---------- Extrait du document ----------
Sunny Day Real Estate

Sunny Day Real Estate a la particularité de représenter le mot "histoire" à la fois avec un grand et un petit H. Avec un grand H, parce que Sunny Day Real Estate a tout simplement changé la face de la musique moderne en donnant naissance au milieu des années 90 à un nouveau genre – l’emo-indie – par un savant mélange d’emocore, d’indie rock et d’une pincée de grunge. Avec un petit H également, parce que c’est aussi en dehors même de sa carrière musicale, une histoire humaine riche et complexe entremêlée d’aléas, de doutes, de révélations et de séparations.

On fait – à juste de titre – de SDRE la figure de proue de l’emo "2e vague", celui par qui la popularité et la grande audience est arrivée, et ce, avant que Jimmy Eat World, The Get Up Kids et Dashboard Confessional ne viennent parachever la mue d’un courrant underground devenu phénomène de mode. La biographie a effectivement de quoi donné le vertige.
Jaillit dans l’early 90’s way de la scène de Seattle en 1992, SDRE s’est d’abord appelé Empty Set puis Chewbacca Kaboom, puis One Day I Stopped Breathing. Nom de groupe déjà existant, refus d’autorisation légale… SDRE avant d’être une appellation fut donc d’abord et surtout un quatuor, formé à partir des amis Dan Hoerner (guitare) et Nate Mendel (basse) qui jouaient ensembles dans leurs chambres d’adolescent, de William Goldsmith recruté pour jouer de la batterie et de Greg Williamson au chant. C’est dans cette disposition que le combo enregistre en 1993 avec ses propres économies deux 7’ : Flatland Spider et Thief, Steal Me a Peach.  Les natifs de Seattle optent alors pour le nom étrange de Sunny Day Real Estate. Comme bien souvent, chez les groupes légendaires, l’explication fait l'objet de controverses. Certains attribuent sa provenance à une parole du groupe Talking Heads, d’autres à un écrit du poète américain T.S.Eliot. Les références sont belles. Il est toutefois, plus probable, que le concept soit survenu dans la bouche de Nate Mandel, qui conversant sur l’évolution mercantiliste du monde aurait dit, qu’au rythme où les choses allaient, et en voyant comme tout devenait marchandable, il y aurait un jour des gens pour essayer de vendre "des jours ensoleillés". ("Real Estate" signifiant (agent) immobilier en anglais).
---------- Entrées fournies ----------
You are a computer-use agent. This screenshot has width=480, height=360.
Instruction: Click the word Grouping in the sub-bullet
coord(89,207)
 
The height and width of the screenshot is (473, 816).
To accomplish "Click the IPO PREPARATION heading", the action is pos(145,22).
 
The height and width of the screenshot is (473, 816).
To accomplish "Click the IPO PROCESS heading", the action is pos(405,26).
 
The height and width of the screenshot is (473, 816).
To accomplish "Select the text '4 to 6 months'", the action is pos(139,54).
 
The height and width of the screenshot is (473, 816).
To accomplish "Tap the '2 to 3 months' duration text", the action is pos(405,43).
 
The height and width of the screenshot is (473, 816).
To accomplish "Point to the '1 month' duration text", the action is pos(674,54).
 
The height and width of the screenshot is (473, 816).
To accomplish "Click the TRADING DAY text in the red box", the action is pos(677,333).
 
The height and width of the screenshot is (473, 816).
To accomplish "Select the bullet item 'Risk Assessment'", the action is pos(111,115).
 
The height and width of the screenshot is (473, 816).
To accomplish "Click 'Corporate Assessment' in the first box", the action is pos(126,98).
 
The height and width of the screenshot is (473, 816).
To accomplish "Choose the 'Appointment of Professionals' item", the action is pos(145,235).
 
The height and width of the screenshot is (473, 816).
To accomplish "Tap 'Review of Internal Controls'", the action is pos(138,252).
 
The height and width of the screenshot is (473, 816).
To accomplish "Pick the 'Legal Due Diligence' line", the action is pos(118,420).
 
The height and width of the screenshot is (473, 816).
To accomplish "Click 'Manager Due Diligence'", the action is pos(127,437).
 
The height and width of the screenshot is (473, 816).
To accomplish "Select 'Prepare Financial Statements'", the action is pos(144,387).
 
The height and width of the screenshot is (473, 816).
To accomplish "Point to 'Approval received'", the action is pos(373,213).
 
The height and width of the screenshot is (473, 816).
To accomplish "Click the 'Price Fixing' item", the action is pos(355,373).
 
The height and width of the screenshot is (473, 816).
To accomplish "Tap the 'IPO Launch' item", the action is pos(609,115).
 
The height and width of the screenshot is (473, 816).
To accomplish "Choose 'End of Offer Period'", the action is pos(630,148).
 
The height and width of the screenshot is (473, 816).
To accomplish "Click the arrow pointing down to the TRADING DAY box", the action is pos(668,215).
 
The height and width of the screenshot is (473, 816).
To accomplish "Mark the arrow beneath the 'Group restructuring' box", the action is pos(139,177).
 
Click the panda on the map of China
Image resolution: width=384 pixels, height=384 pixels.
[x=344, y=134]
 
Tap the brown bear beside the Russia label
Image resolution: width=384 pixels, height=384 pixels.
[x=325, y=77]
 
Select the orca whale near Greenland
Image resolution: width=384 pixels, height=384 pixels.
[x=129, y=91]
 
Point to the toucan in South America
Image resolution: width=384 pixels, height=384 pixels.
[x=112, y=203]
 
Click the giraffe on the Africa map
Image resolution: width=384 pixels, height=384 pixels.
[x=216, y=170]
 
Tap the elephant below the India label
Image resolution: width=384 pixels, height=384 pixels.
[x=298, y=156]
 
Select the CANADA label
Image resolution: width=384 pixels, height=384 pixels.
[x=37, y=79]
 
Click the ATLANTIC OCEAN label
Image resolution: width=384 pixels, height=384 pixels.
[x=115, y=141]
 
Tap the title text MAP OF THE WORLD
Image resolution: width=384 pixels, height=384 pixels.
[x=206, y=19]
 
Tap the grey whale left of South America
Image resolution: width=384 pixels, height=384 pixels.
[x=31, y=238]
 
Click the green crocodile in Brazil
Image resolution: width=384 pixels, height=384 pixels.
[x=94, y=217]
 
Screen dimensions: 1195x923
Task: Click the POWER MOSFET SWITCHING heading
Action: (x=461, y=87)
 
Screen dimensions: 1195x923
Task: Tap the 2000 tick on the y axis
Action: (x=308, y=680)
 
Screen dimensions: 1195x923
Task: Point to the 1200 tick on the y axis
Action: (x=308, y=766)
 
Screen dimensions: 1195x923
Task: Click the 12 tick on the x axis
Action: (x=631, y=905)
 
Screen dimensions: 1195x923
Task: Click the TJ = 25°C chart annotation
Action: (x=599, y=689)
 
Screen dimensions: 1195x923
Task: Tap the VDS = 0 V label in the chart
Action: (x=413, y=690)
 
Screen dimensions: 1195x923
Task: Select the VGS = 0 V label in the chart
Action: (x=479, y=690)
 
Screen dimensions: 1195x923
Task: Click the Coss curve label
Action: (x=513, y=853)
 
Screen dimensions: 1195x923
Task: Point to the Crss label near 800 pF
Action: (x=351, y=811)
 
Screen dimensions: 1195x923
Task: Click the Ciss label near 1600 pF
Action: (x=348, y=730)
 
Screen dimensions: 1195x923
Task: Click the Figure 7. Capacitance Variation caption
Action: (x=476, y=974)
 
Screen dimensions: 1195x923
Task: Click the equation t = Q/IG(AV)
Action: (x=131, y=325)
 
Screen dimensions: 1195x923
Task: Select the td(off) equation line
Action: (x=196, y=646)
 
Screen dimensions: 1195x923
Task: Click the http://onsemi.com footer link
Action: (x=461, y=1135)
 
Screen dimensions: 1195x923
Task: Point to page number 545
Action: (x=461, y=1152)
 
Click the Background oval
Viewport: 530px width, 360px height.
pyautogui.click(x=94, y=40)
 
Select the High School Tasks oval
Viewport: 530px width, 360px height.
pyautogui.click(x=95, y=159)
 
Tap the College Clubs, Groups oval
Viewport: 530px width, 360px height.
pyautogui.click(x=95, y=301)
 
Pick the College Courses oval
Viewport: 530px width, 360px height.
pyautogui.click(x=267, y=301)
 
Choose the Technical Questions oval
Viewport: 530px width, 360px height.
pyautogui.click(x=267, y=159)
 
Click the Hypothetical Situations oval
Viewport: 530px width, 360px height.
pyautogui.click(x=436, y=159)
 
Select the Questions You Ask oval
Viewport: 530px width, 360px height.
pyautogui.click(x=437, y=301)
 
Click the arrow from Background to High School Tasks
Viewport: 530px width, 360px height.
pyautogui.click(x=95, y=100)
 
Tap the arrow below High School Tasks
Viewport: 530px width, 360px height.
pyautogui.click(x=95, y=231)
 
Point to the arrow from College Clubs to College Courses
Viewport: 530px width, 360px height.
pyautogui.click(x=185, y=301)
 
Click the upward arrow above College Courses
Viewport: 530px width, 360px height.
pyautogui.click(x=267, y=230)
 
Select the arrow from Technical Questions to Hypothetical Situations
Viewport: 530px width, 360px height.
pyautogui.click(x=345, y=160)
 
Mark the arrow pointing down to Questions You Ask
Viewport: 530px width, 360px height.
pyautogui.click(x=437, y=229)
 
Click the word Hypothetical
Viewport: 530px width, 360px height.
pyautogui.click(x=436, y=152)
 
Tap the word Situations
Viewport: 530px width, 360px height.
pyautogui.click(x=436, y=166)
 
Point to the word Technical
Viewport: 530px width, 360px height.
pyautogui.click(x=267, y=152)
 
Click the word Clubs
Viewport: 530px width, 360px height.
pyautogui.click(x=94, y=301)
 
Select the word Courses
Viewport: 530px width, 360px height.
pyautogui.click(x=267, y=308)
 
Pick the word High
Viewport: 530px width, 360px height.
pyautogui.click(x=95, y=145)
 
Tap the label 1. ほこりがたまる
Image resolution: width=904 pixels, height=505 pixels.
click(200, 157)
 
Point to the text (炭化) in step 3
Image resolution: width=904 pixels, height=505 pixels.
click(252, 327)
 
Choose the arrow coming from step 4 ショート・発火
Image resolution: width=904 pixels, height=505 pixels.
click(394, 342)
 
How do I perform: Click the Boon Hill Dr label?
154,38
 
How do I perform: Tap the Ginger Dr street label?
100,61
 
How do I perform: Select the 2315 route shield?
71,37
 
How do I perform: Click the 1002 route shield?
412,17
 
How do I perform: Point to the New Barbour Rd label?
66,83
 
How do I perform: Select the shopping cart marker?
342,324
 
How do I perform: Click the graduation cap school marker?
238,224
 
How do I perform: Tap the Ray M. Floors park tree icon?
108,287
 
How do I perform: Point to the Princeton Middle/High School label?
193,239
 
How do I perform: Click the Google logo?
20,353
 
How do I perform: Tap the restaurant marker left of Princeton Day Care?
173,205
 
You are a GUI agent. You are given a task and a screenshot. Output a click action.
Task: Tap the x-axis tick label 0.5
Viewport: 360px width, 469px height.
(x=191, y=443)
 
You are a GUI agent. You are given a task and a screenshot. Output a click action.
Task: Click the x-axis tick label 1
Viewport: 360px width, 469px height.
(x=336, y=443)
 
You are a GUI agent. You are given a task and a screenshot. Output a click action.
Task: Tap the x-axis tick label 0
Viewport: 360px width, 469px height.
----------
**Consigne**
Pouvez-vous reprendre le texte sur Sunny Day Real Estate et le poursuivre à partir de sa dernière phrase ?

**Réponse**
Mais Mendel décide à ce moment précis de prendre du recul, ce qui entraîne des modifications, Greg Williamson devenant l’ingé son (et plus tard le manager ) et Jeremy Enigk arrivant d’abord en tant que frontman avant de s’imposer très vite comme la tête pensante du groupe. Le quatuor chantait auparavant dans une veine hardcore, Enigk non ou plutôt, plus (car lui-même a fait parti dans sa jeunesse de formations HxC). Chez Enigk le chant est une corde détrempée par les ondées émotionnelles, une corde qui tend subliment vers l’abîme. Avec ce timbre unique et cette nouvelle profondeur de composition - les paroles nourrissant évidemment cette émotivité - le combo enregistre ses premières compositions new look. "Seven", "Song About An Angel" apparaissent. L’Histoire est en marche. Profitant de l’émergence de la scène de l’état du Washington, SDRE signe un accord avec Sub Pop Records, le label indie a qui on doit le "Seattle Sound" (Nirvana, Soundgarden, Mudhoney… tous sur son catalogue…) et enregistre son premier effort : Diary (1994). Les critiques sont enthousiastes, "Seven" (LE single) est joué dans le talk show populaire de Jon Stewart et le quatuor participe à l’émission "120 minutes" sur MTV. Tandis que la popularité du disque grandit, ses auteurs, eux, cherchent au contraire à perserver une forme de "clandestinité". Une seule photo est diffusée, une seule interview donnée, des infos fausses sont volontairement répandues. Le groupe s’auréole de mystère. On connaît très peu de choses à l’époque sur ses membres, on les voit refuser de jouer dans l’état de Californie sans connaître la raison.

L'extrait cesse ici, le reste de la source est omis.